Marlin

Marlin è uno che viene da lontano. Ci siamo incontrati un giorno a tavola, invitati dallo stesso amico e trovati così, per caso, l’uno di fronte all’altro. Dopo un momento di silenzio ha iniziato a raccontare le storie dell’oceano: acque fredde, correnti vigorose e barche d’altura che salpano da Capoverde per affrontare il vento; uomini rudi avvezzi a manovrare legni, cime e reti. Il loro incontro è avvenuto a ridosso di Sào Nicolau appena oltre le secche in un primo pomeriggio assolato e solo a sera Marlin è salito a bordo con loro. Gli uomini esausti hanno poi acceso un fuoco con legni speciali, messi da parte per l’occasione e dai quali si è sprigionato un fumo denso e aromatico che ha avvolto e inebriato Marlin.

 Ora, su questa tavola, si presenta rilassato,comodamente adagiato sul letto di cetrioli tagliati fini e irrorato d’olio di oliva di una terra a lui lontana. Ride di gusto quando uno spruzzo di limone lo investe e risponde spandendo un profumo dolceamaro che ricorda il ginepro. Tra poco tornerà a nuotare in una bianchetta genovese profumata e leggera.

Il temporale

Il temporale non sapeva di essere un temporale. Per lui il tempo normale era quello, non immaginava che potesse esserci qualcosa di diverso oltre al vento, la pioggia e l’umidità.
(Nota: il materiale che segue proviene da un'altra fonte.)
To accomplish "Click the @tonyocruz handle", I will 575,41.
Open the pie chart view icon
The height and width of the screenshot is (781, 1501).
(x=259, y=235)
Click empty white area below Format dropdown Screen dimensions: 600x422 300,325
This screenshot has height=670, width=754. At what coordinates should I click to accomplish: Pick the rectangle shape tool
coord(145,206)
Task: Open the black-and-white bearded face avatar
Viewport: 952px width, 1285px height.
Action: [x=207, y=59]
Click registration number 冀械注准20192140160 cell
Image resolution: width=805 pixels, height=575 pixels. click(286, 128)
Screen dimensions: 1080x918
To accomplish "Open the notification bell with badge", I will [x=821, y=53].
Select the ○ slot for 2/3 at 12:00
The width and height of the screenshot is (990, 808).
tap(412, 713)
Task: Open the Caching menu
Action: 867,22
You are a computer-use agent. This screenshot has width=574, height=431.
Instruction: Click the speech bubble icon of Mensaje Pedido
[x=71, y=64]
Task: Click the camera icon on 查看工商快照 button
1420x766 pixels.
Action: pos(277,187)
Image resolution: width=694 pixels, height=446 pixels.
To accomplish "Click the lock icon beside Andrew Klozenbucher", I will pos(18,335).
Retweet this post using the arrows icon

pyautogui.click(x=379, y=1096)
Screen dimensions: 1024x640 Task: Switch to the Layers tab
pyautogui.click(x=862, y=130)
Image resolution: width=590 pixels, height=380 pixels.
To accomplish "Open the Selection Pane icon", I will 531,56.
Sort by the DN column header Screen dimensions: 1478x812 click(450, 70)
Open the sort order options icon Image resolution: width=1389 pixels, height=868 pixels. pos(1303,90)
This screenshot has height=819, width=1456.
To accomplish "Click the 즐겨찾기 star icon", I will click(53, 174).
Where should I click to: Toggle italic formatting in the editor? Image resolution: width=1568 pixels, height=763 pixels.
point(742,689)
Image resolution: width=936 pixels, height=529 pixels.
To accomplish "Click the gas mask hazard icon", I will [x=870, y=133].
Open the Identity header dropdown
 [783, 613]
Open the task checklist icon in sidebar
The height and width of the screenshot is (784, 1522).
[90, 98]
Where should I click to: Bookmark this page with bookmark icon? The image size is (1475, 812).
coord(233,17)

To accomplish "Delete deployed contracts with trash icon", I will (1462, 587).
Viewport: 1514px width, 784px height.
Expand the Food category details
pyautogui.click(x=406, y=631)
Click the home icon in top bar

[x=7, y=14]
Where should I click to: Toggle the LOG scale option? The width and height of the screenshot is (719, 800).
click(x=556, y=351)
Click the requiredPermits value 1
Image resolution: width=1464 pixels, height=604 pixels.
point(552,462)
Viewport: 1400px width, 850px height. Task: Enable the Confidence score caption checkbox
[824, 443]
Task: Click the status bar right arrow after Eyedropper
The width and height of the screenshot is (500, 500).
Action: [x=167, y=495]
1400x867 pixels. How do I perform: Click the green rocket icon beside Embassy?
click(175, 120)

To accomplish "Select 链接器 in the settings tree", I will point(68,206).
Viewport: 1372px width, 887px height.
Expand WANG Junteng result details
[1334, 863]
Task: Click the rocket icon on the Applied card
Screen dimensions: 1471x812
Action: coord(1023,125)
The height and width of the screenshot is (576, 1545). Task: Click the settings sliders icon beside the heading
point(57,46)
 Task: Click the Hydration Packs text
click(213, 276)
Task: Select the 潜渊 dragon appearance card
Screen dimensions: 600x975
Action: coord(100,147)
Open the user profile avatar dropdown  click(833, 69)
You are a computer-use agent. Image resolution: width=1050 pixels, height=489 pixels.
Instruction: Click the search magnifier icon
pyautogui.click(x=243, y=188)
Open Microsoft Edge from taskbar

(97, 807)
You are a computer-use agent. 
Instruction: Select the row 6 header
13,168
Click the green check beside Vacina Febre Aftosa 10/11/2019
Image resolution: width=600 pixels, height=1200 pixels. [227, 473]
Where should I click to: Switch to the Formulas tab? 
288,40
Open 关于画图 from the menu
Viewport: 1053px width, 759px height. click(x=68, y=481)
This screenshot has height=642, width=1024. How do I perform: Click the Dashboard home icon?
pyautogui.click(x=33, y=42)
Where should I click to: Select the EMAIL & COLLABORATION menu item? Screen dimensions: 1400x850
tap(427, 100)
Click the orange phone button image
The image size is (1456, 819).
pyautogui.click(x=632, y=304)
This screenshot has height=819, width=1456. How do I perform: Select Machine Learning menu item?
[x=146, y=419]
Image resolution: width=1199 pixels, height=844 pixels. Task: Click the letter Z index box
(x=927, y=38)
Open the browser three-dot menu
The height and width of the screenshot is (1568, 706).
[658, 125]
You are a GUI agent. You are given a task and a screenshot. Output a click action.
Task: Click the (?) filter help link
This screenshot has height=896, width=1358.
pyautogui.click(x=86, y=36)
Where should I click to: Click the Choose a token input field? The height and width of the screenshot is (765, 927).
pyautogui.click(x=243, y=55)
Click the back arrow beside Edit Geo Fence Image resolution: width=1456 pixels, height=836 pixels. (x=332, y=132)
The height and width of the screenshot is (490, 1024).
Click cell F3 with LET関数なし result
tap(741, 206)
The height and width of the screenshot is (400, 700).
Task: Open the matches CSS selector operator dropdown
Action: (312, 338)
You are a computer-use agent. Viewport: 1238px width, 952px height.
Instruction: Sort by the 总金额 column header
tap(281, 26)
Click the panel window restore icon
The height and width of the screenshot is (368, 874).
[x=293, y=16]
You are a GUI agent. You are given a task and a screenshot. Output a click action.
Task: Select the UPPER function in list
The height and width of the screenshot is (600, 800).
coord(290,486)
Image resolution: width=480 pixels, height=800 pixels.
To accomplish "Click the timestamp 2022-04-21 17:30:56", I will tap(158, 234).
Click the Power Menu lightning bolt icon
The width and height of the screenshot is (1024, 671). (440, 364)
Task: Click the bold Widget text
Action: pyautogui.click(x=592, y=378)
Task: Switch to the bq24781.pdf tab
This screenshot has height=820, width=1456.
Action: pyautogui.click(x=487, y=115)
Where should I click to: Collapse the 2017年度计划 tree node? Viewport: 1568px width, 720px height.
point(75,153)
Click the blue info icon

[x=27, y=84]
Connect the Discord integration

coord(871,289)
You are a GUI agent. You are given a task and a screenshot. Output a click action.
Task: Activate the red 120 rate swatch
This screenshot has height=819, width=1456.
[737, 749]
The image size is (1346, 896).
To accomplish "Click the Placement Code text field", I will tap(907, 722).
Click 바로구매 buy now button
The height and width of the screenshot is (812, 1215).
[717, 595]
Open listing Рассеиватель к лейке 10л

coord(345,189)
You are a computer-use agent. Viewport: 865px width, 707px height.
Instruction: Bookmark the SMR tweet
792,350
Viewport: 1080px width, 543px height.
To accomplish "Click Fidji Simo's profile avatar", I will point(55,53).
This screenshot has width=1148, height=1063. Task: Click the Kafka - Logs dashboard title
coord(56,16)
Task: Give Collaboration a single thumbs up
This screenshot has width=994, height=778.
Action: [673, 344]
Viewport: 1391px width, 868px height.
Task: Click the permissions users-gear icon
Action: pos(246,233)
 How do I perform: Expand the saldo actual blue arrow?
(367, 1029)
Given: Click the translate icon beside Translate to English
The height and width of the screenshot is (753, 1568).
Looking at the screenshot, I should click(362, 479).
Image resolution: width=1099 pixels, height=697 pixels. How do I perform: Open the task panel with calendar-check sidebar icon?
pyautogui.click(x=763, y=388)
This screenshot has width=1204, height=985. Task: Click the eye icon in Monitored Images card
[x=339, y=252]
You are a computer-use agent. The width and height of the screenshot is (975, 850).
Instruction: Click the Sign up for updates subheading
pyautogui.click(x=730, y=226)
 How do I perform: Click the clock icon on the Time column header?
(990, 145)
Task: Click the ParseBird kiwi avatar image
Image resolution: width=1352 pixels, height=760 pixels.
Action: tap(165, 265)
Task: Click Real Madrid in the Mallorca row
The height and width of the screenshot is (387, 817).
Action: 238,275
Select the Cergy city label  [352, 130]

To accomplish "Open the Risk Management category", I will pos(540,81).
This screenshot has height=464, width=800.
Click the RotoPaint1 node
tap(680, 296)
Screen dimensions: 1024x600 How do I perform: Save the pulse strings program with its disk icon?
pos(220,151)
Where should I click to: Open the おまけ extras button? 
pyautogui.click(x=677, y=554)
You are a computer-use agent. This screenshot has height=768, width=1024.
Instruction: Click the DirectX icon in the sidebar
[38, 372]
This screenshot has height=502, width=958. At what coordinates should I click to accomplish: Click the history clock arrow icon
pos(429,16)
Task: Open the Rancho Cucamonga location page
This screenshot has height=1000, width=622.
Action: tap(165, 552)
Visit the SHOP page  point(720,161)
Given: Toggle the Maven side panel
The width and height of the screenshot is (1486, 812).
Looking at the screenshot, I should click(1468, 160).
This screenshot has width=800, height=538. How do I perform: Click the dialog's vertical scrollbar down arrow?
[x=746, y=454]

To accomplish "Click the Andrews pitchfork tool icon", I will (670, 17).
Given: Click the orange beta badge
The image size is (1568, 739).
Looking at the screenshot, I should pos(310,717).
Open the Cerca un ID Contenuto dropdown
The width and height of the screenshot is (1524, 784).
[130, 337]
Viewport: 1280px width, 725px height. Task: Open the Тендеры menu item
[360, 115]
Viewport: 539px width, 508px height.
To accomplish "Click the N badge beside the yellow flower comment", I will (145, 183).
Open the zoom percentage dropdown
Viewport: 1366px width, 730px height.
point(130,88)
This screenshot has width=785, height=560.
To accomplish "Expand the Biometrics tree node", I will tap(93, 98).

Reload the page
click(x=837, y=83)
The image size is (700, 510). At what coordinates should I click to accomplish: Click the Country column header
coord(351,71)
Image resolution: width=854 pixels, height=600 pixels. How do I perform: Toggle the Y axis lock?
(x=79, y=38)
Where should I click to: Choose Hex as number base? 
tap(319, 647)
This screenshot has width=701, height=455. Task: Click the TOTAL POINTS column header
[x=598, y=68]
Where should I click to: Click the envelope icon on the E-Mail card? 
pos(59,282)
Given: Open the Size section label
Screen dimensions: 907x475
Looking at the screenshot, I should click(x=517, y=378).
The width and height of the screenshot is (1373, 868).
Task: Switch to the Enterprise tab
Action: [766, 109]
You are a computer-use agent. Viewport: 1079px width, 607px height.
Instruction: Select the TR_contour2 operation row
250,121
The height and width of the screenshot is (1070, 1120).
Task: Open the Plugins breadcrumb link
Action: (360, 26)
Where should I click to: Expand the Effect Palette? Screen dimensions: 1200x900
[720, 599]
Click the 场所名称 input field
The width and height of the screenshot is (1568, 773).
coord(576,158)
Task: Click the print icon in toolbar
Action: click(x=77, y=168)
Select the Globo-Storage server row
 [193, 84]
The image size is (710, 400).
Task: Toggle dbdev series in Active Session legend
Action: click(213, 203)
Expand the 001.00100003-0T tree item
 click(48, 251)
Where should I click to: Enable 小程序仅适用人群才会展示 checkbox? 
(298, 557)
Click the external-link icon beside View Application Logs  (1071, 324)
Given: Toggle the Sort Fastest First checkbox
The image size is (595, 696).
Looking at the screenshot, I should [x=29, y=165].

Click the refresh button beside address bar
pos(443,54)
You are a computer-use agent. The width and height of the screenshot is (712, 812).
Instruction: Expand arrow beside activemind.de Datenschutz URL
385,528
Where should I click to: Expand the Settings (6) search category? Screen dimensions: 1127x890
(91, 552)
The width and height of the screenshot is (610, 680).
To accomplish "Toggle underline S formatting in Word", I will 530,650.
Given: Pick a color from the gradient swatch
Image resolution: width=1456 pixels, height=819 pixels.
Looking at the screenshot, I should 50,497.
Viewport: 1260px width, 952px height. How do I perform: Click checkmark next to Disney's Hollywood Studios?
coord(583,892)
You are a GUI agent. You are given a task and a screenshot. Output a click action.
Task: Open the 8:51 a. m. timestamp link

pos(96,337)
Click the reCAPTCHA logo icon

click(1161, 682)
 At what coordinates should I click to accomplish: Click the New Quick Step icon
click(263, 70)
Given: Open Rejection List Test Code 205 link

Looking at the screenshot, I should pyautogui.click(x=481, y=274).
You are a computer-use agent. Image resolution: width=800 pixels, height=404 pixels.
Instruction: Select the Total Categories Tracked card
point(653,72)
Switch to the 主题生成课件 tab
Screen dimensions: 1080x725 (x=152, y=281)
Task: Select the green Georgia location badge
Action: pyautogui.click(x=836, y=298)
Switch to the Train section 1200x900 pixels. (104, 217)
Fin da piccolo, quando era una giovane perturbazione di collina, era abituato a soffiare e spostarsi seguendo il vento nelle sue infinite peregrinazioni; a volte tornava più e più volte a bagnare le stesse terre come se non avesse fatto bene il proprio lavoro la prima volta e da queste ripetizioni imparava e cresceva prendendo sicurezza nelle proprie capacità.

Un giorno scoprì il tuono e si spaventò; per parecchio tempo si limitò a fornire una semplice pioggerellina per paura che si ripetesse quella roboante esperienza ma il vento, che la sa lunga, gli spiegò che per diventare grandi occorreva superare la Prova del Tuono.

Lui non voleva, piccolo come era. La sola idea lo sconquassava fin nelle nuvolette più piccole strizzandole di lacrime.

Poi venne un pomeriggio d’estate. Tutto era pace e frinire di cicale, il rumore del silenzio era assordante, il caldo lo alimentava e lo faceva crescere come mai gli era capitato fino a quel momento.

Il vento amico capì che era arrivato il momento giusto e iniziò a soffiare gentilmente ma con fermezza un’aria fresca fresca proprio nel mezzo dei grandi cumuli bianchi, rendendoli a poco a poco grigi come i vecchi lupi.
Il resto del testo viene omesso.